The sale of the Electoral Roll involves an opt-out that not even BBW says doesn’t work. It’s explicit, clear and fair. Look at the private sector small print and you often need binoculars. Check the terms and conditions of price comparison sites, mobile phone and other contracts, and you will find similar approaches. Look at the many list brokers whose business is to trade and sell personal data (just Google ‘list brokers’ and you’ll see what I mean). Is all of this totally DPA compliant? To use Mr Lloyd’s formulation, are you confident that every company collecting or selling data is doing so having clearly and simply told the data subject that their data is being collected? I don’t have that confidence at the moment. A tiny mention in the T&Cs or a buried tick-box does not comply with the DPA’s requirements for clear, explicit fair processing. An unticked tick box is not freely given, specific and informed consent, and without that, what other Data Protection condition do they have?

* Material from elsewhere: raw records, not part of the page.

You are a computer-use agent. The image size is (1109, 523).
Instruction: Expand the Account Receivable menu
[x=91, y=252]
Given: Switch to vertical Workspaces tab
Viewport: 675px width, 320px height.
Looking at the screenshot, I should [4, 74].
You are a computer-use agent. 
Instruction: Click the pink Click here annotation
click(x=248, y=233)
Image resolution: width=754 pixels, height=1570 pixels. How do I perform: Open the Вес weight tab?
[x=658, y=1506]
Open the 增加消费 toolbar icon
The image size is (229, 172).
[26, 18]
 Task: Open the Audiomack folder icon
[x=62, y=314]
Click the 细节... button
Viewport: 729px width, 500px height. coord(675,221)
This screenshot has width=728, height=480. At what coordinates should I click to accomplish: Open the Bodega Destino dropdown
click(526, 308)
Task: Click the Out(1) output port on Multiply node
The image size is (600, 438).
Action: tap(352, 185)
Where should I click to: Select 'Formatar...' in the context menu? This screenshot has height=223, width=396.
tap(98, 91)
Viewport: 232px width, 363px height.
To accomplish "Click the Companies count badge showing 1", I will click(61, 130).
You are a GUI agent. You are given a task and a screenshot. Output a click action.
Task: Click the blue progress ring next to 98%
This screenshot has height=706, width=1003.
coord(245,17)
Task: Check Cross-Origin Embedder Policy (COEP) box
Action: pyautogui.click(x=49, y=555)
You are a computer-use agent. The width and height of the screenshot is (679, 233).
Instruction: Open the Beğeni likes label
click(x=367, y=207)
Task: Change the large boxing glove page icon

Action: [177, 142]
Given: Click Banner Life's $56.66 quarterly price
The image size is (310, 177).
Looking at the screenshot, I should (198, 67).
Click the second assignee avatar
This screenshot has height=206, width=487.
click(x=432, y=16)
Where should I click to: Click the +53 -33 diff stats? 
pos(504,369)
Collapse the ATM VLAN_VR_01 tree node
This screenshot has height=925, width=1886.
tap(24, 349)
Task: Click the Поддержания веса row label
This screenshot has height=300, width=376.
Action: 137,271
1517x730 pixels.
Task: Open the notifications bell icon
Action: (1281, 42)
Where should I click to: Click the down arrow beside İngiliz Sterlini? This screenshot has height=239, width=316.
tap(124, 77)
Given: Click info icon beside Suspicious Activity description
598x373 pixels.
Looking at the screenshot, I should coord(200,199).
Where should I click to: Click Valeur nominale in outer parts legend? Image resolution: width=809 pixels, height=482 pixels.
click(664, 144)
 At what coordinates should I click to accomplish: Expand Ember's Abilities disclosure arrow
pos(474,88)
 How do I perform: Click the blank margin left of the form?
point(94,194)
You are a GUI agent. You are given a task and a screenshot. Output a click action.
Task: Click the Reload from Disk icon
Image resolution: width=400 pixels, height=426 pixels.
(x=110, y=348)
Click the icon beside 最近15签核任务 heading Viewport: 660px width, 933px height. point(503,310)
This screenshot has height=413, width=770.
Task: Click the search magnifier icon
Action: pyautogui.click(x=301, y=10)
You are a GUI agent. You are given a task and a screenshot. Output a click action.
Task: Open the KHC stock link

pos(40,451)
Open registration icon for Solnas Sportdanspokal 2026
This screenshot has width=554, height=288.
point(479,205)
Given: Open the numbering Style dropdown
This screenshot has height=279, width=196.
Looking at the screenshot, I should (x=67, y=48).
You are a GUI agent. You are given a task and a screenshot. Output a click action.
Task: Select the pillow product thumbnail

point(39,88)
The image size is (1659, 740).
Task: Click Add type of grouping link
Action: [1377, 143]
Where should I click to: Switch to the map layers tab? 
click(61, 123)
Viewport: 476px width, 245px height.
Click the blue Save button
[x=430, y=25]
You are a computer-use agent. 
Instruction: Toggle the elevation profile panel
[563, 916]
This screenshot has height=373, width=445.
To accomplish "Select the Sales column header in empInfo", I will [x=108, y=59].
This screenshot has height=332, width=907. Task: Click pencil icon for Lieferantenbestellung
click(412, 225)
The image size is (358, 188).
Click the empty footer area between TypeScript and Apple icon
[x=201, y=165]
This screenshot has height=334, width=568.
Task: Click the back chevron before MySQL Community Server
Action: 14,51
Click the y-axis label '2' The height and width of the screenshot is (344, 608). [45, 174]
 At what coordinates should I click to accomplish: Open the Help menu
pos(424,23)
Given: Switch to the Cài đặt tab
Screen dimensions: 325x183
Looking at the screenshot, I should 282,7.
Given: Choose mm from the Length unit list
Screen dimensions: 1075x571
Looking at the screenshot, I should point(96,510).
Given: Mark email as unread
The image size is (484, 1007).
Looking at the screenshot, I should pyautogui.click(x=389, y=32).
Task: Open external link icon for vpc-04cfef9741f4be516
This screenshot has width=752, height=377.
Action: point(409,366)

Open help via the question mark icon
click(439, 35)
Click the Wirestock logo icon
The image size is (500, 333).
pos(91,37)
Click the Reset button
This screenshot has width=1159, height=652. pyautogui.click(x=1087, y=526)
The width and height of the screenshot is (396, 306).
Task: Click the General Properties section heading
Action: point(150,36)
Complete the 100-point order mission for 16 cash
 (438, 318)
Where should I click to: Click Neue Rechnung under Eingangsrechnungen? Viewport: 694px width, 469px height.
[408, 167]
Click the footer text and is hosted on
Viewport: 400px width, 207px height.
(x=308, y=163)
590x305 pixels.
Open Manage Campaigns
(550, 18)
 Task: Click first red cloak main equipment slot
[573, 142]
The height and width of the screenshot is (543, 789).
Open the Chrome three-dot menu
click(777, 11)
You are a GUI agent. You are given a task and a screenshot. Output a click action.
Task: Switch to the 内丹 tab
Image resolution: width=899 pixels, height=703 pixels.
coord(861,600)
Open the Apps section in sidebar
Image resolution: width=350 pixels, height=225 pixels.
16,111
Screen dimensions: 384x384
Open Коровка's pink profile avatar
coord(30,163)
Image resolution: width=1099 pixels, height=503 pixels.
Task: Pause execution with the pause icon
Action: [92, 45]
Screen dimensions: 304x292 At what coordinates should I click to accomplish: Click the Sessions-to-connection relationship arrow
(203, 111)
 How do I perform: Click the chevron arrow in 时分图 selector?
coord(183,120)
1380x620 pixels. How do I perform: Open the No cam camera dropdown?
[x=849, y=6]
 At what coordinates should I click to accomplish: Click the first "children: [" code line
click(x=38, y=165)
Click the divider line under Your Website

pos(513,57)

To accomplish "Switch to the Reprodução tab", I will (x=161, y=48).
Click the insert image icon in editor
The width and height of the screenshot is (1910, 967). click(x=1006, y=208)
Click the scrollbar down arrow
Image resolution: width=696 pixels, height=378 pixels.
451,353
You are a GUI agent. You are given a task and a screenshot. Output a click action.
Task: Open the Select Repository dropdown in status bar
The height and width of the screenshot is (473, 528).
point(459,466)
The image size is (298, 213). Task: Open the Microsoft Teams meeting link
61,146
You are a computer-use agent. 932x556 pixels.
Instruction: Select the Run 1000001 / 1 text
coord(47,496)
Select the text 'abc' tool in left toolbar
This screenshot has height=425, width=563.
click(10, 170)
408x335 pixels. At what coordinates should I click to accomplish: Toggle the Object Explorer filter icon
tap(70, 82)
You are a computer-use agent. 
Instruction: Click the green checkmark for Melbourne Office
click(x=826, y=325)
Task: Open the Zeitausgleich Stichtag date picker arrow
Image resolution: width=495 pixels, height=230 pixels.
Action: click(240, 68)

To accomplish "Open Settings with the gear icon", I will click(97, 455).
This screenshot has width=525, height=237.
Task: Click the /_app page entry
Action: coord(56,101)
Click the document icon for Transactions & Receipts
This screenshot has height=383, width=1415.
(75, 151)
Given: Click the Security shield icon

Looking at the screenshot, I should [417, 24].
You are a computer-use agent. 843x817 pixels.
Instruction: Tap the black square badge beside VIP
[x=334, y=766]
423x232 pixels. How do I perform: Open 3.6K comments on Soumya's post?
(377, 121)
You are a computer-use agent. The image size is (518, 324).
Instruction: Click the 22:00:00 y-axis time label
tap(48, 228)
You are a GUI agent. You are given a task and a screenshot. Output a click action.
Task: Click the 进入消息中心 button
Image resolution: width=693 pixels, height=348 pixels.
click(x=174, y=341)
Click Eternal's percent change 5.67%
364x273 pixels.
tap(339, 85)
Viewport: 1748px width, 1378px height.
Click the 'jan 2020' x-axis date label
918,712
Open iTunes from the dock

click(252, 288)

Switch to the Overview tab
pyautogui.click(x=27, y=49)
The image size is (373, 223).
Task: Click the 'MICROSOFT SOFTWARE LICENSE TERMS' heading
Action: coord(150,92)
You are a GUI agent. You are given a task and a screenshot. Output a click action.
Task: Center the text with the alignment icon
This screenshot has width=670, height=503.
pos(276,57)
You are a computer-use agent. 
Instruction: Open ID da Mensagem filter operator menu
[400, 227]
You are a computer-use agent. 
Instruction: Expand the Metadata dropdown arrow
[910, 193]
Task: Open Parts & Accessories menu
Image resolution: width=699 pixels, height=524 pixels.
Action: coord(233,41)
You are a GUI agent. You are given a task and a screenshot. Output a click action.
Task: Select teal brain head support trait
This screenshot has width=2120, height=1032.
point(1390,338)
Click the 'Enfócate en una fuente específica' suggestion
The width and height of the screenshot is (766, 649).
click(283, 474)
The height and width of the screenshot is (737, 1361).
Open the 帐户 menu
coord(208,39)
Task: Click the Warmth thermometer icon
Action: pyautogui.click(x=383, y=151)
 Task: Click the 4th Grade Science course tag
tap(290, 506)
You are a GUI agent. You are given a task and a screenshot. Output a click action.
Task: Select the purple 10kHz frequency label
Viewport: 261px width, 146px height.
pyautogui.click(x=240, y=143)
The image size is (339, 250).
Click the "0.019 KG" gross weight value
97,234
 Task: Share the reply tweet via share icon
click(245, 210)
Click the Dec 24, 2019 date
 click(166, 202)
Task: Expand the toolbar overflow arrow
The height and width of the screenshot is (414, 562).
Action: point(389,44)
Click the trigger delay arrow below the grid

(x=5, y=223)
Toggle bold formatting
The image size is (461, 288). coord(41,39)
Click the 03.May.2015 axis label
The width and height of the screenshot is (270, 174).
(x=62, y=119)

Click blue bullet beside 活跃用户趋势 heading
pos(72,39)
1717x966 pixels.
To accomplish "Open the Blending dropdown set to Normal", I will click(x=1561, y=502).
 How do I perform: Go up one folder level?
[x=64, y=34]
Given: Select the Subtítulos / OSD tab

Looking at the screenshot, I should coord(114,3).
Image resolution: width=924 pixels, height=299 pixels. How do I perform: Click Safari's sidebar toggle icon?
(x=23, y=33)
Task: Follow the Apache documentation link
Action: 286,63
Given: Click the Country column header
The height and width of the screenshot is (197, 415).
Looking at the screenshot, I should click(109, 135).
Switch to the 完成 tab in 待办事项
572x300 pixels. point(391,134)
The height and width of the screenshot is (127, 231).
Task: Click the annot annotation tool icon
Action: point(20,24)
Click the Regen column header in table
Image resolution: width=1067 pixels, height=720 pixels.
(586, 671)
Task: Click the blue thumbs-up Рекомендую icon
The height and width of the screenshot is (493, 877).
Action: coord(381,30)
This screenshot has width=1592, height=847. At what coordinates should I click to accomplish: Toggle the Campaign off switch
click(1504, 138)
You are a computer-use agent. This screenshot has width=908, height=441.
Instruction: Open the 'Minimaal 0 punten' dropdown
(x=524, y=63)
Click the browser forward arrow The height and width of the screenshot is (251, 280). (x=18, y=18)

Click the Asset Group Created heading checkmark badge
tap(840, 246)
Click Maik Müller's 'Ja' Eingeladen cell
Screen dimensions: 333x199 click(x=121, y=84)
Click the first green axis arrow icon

And don’t forget about the relentless data theft for commercial purposes: the claims management who received stolen data from a nurse with ultimately tragic consequences, the employee of an online gambing firm who openly touted stolen data for sale and of course, the theft of T-Mobile’s customer database. Are you confident that these are isolated examples, and that there aren’t many more cases of commercial data theft going on? I don’t have that confidence at the moment.
Big Brother Watch’s report is short on evidence, and long on speculation. It’s the TPA playbook of press-releasing to justify your existence. However, the written submission provided by Which? to the CMS Committee about the nuisance calls issue is nuanced and well-informed. I don’t agree with all of it, but it’s an intelligent contribution. However, the Daily Express and Daily Mail are unlikely to focus on the subtleties – and they didn’t. They like big dumb headlines, something that at least BBW understands. If Which? want to join in the debate about how our data is used, where it goes, how it is sold and how this process can be dragged out of the dark ages, they’re welcome. But making eye-catching but baseless remarks about the wrong targets actively helps the people causing the problem. The dodgy end of the direct marketing industry would love nothing more than for the debate to be about the electoral roll and councils, and not themselves.